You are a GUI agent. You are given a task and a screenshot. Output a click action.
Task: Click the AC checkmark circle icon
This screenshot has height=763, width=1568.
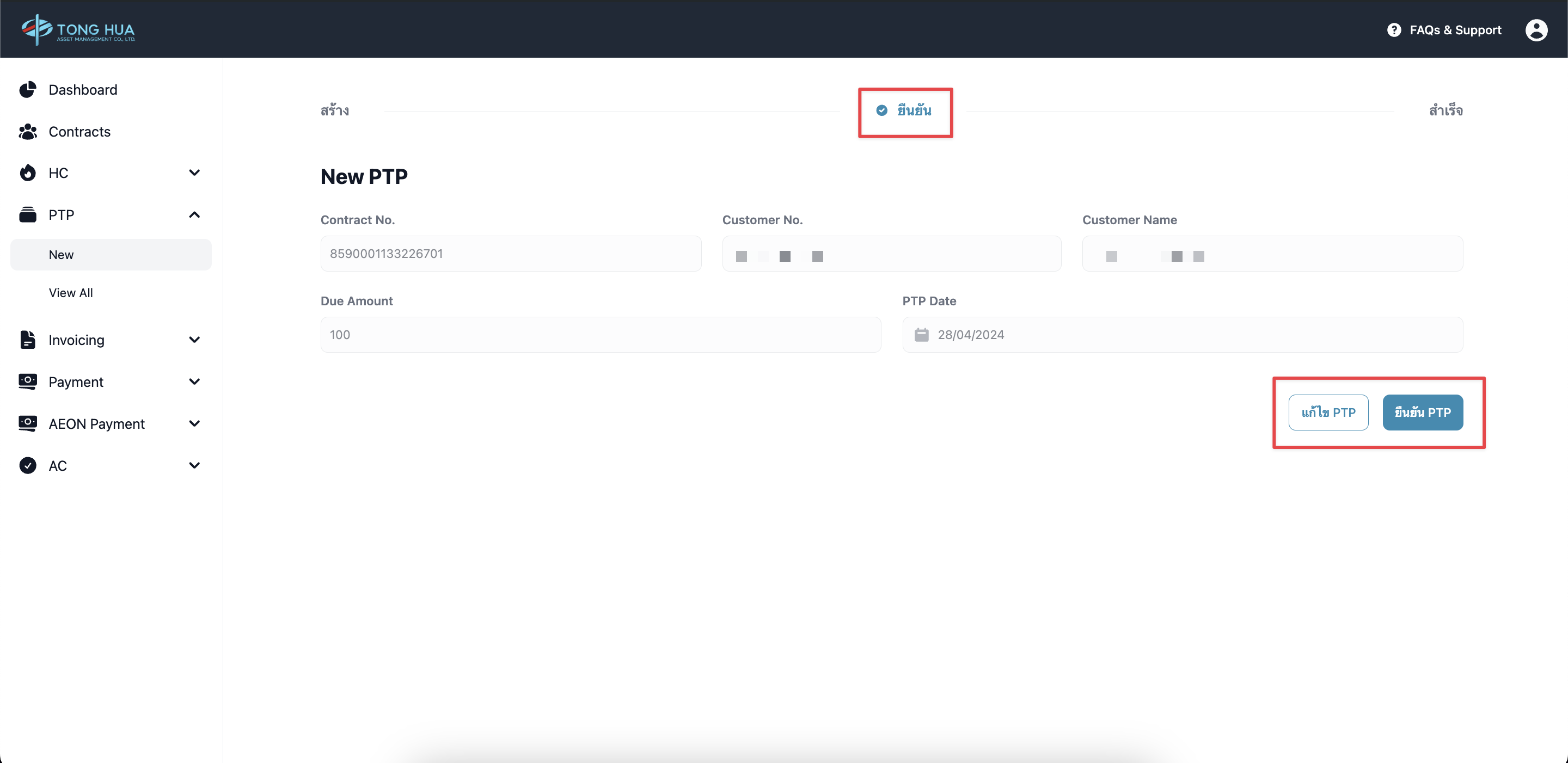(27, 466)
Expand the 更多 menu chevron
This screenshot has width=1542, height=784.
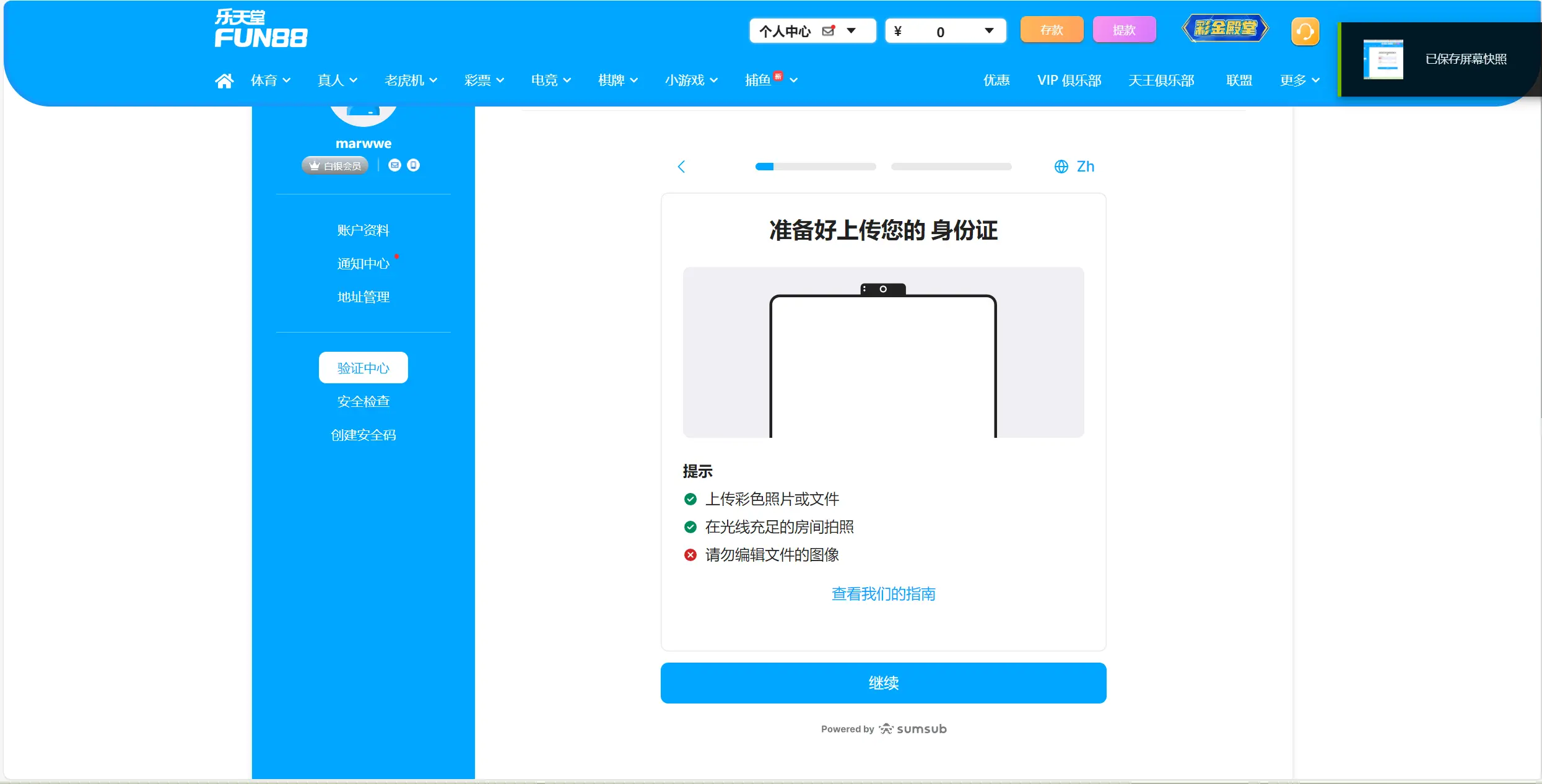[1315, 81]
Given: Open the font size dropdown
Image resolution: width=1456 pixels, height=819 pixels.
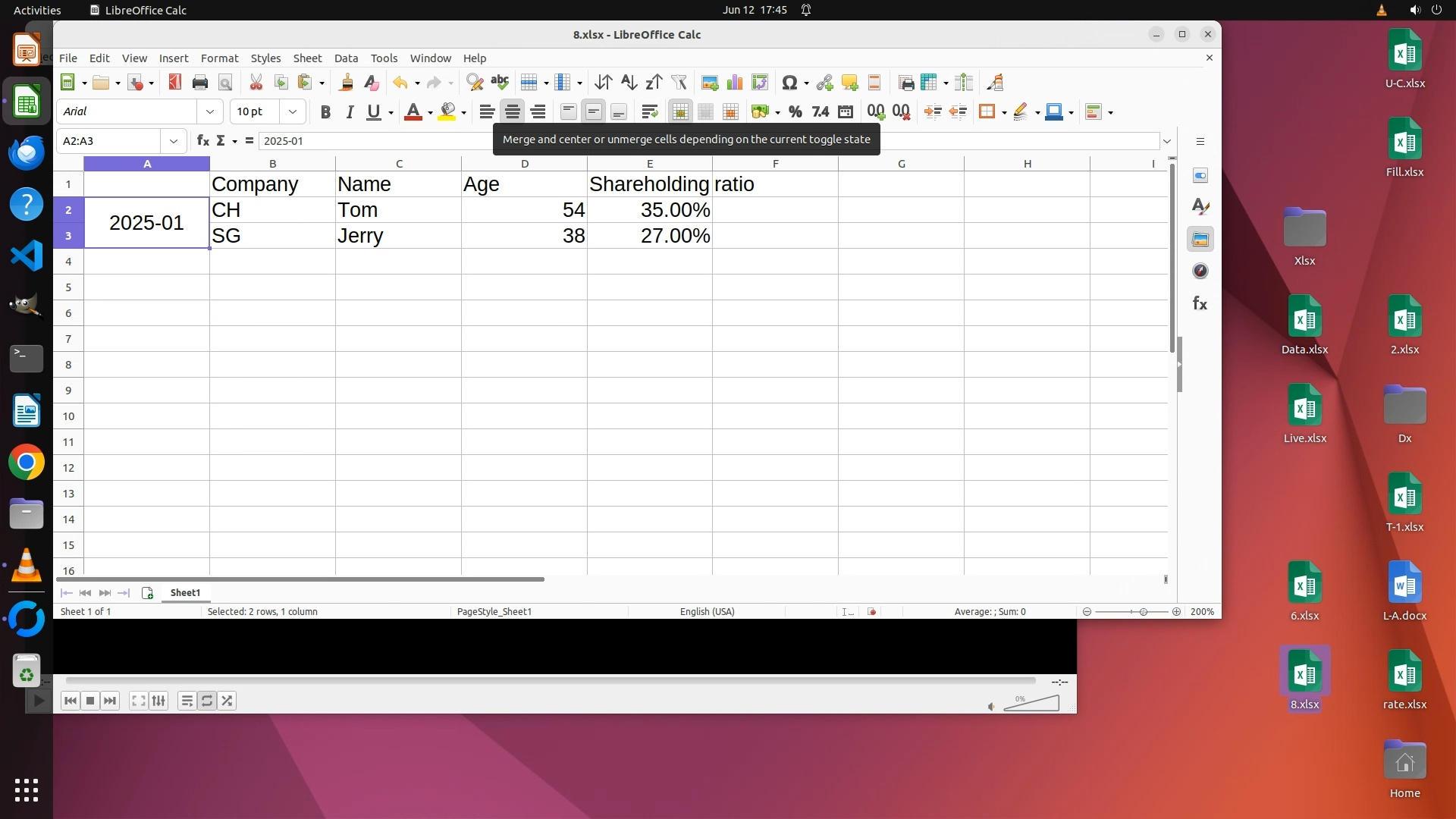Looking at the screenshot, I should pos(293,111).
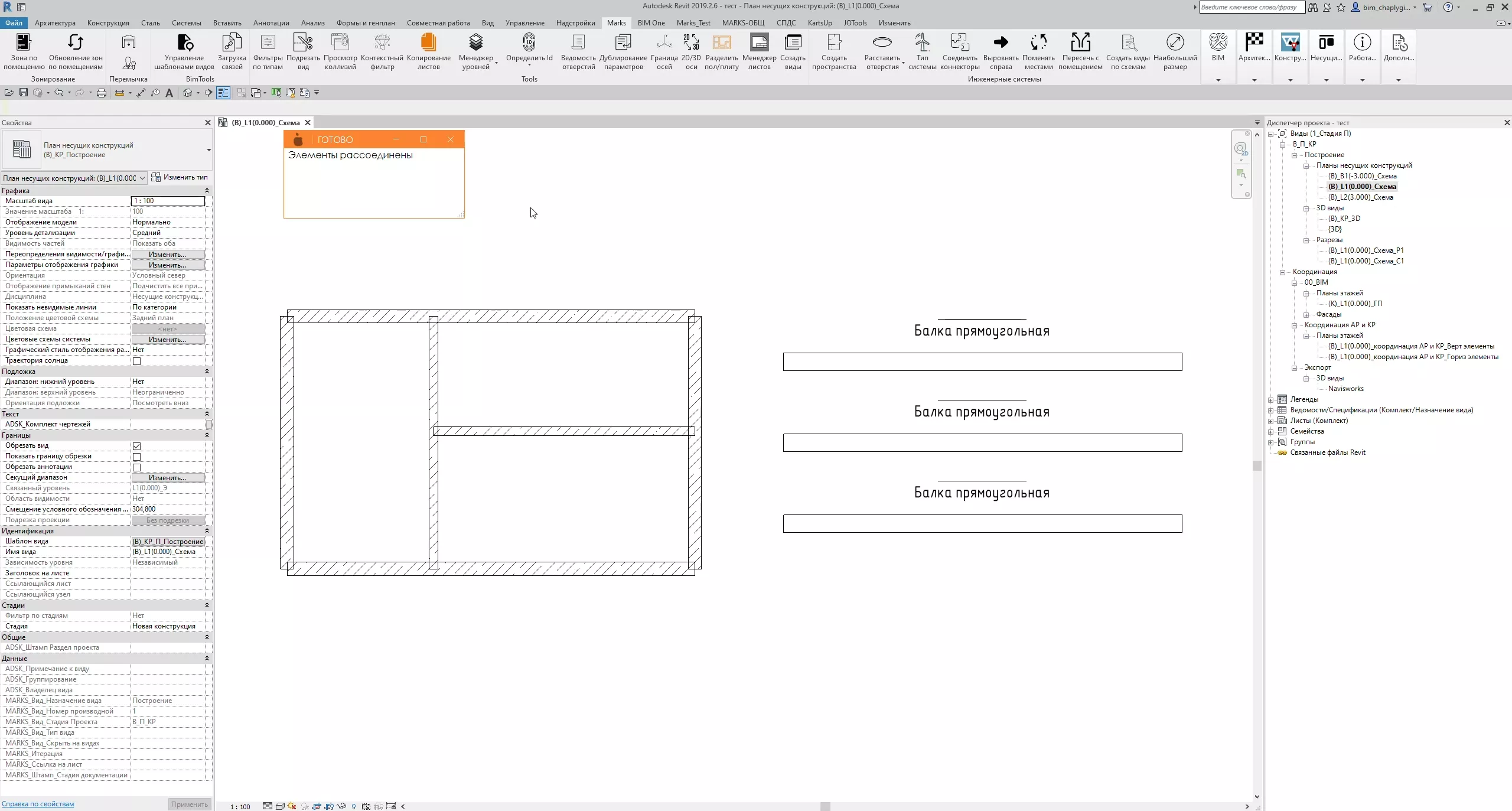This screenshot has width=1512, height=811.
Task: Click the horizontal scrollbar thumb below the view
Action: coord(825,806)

__________________________________________________

→ What to do
Give back every record precisely as it stands, without the images.

→ Answer section
You are a GUI agent. You are given a task and a screenshot. Output a click action.
Task: Click the AC checkmark circle icon
This screenshot has height=763, width=1568.
(27, 466)
Expand the 更多 menu chevron
This screenshot has width=1542, height=784.
[1315, 81]
Given: Open the font size dropdown
Image resolution: width=1456 pixels, height=819 pixels.
Looking at the screenshot, I should pos(293,111).
This screenshot has width=1512, height=811.
Task: Click the horizontal scrollbar thumb below the view
Action: coord(825,806)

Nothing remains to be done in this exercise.